— Document section —
It has been reported that the air pollution improvement during lockdown averted tens of thousands of premature deaths, according to researchers from the University of Notre Dame who looked at particulate matter (PM2.5) concentrations in China and Europe.  

 

The findings were that PM2.5 concentrations dropped by 29.7% in China (over a 2 month period) and by 17.1% (over a 3 month period) in parts of Europe. The researchers then used integrated computer simulations to estimate the impact that the reduction had on public health. Over the recording period, the researchers estimated that 24,200 premature deaths associated with PM2.5 pollution were avoided throughout China (where 3,309 fatalities from COVID-19 were reported). In Europe, where COVID-19 fatalities were far higher and air pollution levels generally lower, the reduction in PM2.5 was estimated to have averted 2,109 premature deaths. However, the researchers highlighted that the averted fatalities figures could be much larger if long-term effects were considered (up to 287,000 in China and 29,500 in Europe). 

Using our recommended five tips, Global Action Plan reviewed the study:

 

Questions to ask to get to the truth Our response
1. Does the article refer to a report to back up its claims?

— Your tasks —
[A] Decide whether each statement agrees with the passage on lockdown air pollution: (i) PM2.5 concentrations in China fell by 29.7% over a two-month period; (ii) the PM2.5 reduction in Europe was estimated to have averted 24,200 premature deaths; (iii) COVID-19 fatalities were lower in Europe than in China. Answer yes or no for each and quote the deciding words.
[B] List every figure for a number of deaths that the passage on lockdown air pollution gives.
[C] Reproduce the portion of the passage on lockdown air pollution starting with "It has been reported" and going on through "China and Europe.".
Rely solely on the passage on lockdown air pollution, not on the data.

(Items stored from a collection)

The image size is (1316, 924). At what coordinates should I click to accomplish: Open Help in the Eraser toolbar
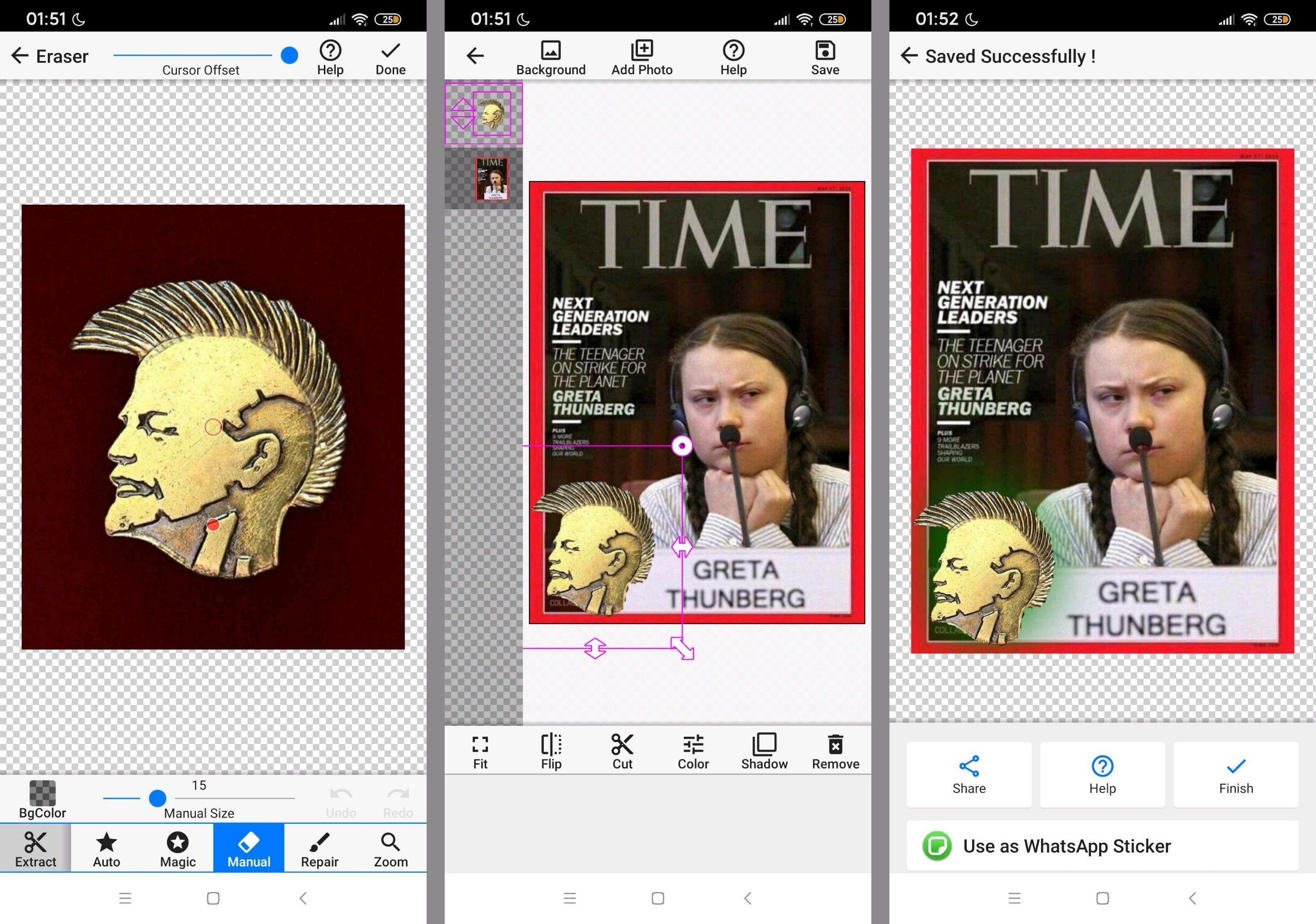click(x=330, y=57)
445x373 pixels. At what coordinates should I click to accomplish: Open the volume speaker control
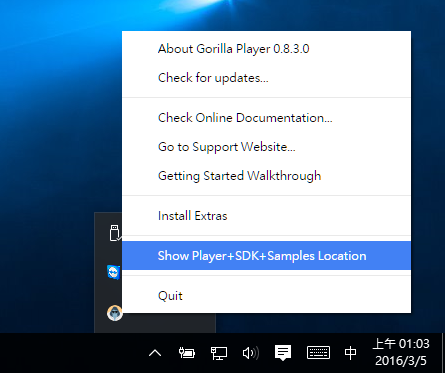click(251, 353)
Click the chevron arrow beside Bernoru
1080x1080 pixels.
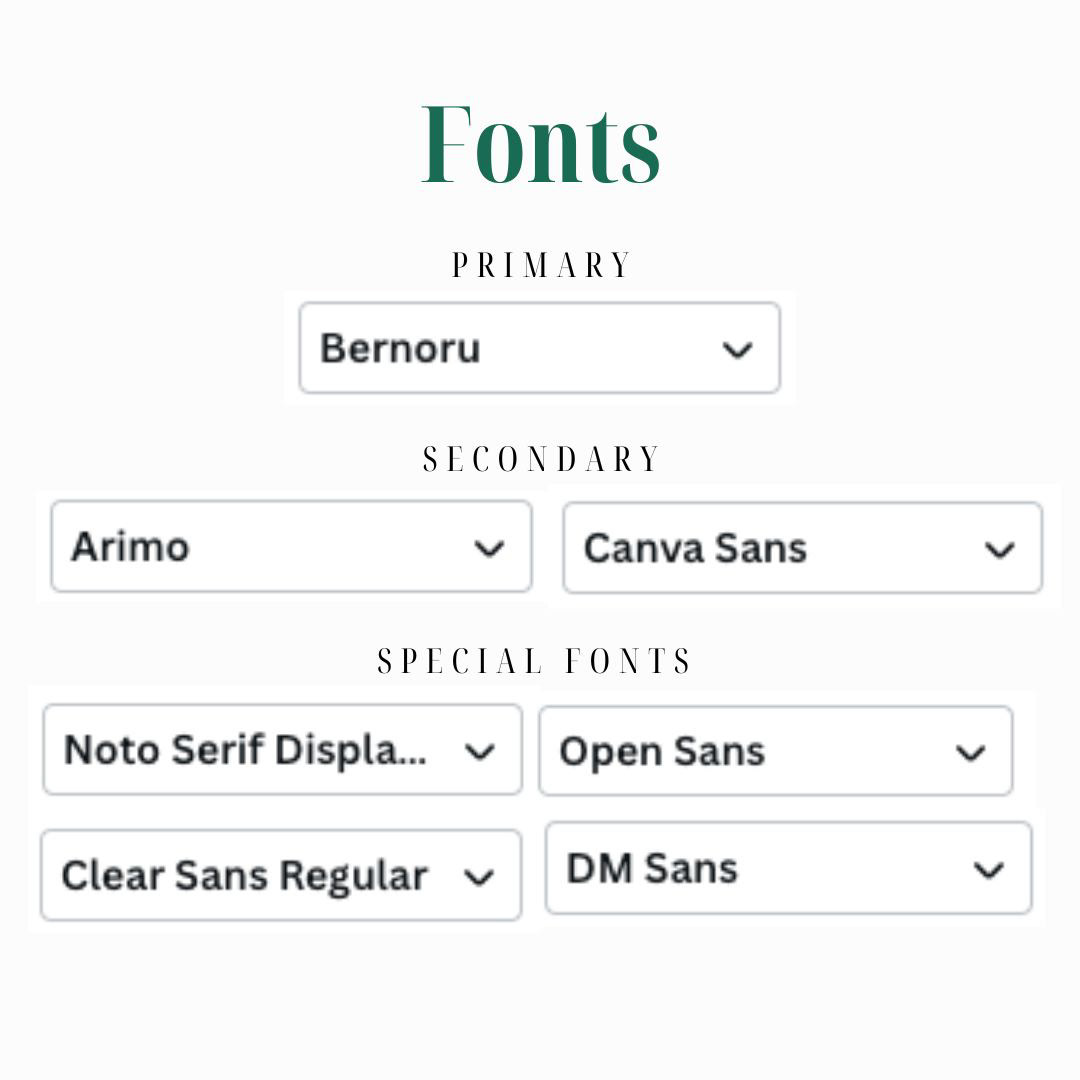point(737,351)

— Answers to the exercises —
[A]
(i) Yes: "PM2.5 concentrations dropped by 29.7% in China (over a 2 month period)"
(ii) No: "the reduction in PM2.5 was estimated to have averted 2,109 premature deaths"
(iii) No: "In Europe, where COVID-19 fatalities were far higher"

[B] 24,200; 3,309; 2,109; 287,000; 29,500

[C]
It has been reported that the air pollution improvement during lockdown averted tens of thousands of premature deaths, according to researchers from the University of Notre Dame who looked at particulate matter (PM2.5) concentrations in China and Europe.